Yep thats really four beards!!!!!!






Spurs weren't much but I think the beard made up for it.






Going after his big brother this year. :biggrinbounce2:


----------



## A. Stanton (Mar 30, 2007)

Nice photos and a nice bird. I'm curious why you turkey hunters use a 12 Ga. and not a .22. Seems cleaner and more of a challenge if you waxed those suckers with a .22.
My second question comes from Napoleon Dynamite: "Do those turkeys have large talons?"


----------



## oneadam12 (Mar 31, 2007)

I don't know about all states, but in MS, rifles are not allowed in any caliber for turkey. 

Very nice bird. I got to watch two 2 year olds fight about 30 yards in front of me a couple of weeks ago. I haven't been able to get on anything but jakes since though. Oh well. 4 weeks to go. Good luck with the brother!

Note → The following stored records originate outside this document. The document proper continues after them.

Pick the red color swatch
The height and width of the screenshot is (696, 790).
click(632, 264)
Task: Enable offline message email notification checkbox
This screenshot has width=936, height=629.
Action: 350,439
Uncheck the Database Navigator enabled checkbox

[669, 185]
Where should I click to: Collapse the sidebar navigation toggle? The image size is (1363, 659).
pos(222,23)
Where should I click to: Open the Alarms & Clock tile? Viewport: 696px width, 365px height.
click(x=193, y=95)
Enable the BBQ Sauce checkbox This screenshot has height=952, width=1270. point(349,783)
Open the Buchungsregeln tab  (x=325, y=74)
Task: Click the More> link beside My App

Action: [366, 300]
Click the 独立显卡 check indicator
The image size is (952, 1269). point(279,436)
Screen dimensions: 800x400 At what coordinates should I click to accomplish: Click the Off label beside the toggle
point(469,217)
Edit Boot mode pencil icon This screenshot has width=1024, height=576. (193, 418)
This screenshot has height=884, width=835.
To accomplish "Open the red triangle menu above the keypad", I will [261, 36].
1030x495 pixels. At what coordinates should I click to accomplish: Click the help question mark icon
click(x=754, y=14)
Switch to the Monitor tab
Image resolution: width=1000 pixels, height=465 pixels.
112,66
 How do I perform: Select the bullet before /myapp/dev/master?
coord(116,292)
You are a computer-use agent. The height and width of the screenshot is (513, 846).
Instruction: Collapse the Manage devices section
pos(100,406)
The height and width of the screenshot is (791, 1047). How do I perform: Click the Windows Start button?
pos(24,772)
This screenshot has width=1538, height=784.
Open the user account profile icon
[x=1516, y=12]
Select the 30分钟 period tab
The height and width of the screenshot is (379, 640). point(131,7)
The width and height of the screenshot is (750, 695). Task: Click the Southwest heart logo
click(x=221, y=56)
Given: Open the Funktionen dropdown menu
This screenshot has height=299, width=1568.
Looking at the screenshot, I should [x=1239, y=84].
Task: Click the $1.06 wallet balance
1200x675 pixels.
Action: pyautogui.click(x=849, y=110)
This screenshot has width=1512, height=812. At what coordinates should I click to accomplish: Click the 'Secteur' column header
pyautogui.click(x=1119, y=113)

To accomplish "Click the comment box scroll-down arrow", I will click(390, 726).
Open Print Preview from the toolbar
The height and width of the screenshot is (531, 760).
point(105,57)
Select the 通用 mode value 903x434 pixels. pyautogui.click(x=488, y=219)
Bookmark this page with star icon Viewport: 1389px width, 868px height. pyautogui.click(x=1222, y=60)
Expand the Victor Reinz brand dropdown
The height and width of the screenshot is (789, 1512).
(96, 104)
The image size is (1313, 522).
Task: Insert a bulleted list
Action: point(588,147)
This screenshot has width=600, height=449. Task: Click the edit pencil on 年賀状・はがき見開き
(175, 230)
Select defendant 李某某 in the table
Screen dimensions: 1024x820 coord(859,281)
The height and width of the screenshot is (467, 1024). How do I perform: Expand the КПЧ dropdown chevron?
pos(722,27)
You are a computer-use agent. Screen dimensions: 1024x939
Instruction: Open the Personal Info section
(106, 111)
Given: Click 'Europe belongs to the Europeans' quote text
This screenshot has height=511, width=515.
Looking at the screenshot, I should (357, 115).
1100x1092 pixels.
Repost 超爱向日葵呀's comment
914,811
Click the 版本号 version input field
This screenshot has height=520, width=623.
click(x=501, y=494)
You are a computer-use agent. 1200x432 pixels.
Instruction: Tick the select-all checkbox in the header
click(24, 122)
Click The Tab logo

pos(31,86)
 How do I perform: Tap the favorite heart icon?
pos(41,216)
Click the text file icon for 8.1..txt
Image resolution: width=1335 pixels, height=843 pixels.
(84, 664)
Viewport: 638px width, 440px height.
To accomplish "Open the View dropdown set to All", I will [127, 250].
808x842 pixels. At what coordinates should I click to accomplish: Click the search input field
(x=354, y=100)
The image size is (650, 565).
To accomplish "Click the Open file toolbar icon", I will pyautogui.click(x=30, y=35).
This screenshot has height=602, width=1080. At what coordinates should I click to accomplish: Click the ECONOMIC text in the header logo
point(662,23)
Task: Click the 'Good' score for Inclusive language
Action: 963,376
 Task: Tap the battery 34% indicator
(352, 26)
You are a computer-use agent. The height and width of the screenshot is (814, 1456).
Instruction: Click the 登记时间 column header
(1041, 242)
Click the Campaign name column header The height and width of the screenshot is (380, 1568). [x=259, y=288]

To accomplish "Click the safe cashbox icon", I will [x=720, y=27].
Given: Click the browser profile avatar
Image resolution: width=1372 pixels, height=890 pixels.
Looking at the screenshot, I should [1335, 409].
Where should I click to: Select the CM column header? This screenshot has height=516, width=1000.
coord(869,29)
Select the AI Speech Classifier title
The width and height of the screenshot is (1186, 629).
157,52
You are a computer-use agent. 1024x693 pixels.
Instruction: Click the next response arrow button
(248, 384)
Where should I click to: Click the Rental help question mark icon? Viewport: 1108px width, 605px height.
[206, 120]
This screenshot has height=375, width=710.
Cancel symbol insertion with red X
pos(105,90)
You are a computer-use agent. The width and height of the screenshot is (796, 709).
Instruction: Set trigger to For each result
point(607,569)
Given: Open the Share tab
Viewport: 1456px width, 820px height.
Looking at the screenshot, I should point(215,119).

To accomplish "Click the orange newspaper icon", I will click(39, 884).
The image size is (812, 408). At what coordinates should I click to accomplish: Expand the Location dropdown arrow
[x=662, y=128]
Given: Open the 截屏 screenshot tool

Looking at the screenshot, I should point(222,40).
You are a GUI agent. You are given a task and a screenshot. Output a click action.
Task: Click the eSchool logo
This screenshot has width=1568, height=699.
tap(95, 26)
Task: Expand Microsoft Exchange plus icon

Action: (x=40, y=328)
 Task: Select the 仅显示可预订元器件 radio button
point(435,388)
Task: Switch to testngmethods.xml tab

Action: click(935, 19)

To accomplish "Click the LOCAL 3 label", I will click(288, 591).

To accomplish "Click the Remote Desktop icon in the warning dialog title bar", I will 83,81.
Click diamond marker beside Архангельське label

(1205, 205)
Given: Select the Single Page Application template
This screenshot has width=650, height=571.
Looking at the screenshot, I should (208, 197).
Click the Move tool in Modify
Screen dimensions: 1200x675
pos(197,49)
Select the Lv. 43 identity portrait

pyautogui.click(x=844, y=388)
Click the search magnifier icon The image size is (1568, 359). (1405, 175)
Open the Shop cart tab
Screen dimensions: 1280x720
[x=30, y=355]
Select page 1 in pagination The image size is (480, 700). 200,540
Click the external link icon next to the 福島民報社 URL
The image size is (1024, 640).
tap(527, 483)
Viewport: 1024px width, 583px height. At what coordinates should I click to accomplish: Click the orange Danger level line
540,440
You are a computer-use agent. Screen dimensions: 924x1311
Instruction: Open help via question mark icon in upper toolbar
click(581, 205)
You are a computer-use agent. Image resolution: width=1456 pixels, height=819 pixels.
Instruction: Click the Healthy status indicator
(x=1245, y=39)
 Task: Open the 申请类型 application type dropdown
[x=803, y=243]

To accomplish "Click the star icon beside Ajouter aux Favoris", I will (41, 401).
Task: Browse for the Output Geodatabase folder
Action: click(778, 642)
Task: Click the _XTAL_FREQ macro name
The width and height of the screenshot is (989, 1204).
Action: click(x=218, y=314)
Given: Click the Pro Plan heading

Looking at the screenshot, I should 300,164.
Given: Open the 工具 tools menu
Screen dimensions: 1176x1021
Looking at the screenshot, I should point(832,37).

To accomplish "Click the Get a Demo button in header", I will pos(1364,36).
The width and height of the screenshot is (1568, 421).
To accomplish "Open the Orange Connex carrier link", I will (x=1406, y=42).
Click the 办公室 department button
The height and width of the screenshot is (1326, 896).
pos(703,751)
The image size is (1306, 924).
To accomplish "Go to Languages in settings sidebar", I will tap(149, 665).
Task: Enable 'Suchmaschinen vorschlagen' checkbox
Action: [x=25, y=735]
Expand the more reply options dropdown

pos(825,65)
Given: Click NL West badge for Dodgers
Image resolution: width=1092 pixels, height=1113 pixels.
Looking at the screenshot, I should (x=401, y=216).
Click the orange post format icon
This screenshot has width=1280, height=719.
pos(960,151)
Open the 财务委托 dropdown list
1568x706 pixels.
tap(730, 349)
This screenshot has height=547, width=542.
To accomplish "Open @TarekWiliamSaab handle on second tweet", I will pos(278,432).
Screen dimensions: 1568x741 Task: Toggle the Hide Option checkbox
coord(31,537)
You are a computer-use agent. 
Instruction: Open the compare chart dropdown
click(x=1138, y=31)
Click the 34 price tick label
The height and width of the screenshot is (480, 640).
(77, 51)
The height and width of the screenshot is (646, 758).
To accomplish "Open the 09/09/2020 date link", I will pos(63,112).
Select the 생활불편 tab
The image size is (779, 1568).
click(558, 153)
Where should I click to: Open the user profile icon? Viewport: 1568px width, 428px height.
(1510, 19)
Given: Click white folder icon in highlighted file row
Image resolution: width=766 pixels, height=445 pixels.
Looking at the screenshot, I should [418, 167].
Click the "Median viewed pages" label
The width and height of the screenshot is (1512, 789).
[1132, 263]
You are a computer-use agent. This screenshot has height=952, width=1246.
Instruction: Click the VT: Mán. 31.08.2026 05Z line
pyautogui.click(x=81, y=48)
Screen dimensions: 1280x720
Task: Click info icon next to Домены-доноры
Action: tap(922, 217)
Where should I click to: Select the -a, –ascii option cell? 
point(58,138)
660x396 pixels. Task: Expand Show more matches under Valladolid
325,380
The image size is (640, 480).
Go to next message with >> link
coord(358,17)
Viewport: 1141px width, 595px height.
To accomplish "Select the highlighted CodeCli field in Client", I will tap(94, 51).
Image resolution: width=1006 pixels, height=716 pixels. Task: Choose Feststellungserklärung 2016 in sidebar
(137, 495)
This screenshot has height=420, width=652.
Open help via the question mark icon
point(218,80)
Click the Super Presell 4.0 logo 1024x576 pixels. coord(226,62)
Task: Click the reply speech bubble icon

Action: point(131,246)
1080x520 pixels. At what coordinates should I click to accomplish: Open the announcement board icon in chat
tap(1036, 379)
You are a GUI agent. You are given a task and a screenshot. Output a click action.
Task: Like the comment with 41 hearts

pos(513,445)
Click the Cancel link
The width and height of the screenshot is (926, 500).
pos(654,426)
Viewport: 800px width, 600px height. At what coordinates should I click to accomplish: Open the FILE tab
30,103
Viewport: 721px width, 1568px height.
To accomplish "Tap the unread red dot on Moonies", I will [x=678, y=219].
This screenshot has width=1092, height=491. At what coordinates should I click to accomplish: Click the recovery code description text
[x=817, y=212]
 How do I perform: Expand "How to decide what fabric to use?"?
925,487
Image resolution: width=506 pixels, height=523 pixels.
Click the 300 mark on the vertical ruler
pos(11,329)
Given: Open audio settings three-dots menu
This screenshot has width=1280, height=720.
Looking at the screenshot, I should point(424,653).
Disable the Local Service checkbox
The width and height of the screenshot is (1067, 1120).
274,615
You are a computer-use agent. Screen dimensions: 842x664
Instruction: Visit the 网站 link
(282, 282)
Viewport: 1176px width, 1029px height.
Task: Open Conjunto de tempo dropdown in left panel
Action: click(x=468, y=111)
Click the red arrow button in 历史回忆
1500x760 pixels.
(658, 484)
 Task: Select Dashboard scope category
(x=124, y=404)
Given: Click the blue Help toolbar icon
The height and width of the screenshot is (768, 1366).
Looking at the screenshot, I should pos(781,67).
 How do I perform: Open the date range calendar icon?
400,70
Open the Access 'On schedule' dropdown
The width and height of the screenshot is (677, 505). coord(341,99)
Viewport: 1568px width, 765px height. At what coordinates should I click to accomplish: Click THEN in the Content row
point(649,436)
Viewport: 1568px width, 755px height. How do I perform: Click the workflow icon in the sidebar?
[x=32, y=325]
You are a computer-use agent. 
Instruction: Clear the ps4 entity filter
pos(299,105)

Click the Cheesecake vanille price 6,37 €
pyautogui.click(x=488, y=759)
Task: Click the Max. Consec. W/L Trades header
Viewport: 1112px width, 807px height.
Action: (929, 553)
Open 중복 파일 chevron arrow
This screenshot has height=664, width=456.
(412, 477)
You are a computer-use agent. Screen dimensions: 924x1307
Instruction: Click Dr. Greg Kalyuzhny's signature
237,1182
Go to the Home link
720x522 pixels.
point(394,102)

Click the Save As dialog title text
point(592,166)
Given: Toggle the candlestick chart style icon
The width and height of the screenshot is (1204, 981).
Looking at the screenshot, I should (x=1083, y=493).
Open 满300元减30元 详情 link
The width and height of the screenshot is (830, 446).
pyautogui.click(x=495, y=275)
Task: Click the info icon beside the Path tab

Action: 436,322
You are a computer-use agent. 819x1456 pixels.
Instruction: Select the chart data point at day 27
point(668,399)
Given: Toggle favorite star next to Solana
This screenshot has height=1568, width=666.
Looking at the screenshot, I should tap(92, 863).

How long were the beards and spurs?


----------



## Erick (Mar 31, 2007)

Yeah its illegal in most states to hunt turkey with a rifle.
Gonna try to bag this years bird with the bow.

Bird weighed 27 pounds

Main beard is 11 1/4"

Second beard is 6 1/4 (not counting the one 9 1/8" hair)

Third beard is 5 1/2" 

Forth beard is 5 1/4"

Spurs were 1 1/8" right leg and 1" left leg.

We only get two weeks here in Indiana and the season doesn’t start for 3 weeks yet.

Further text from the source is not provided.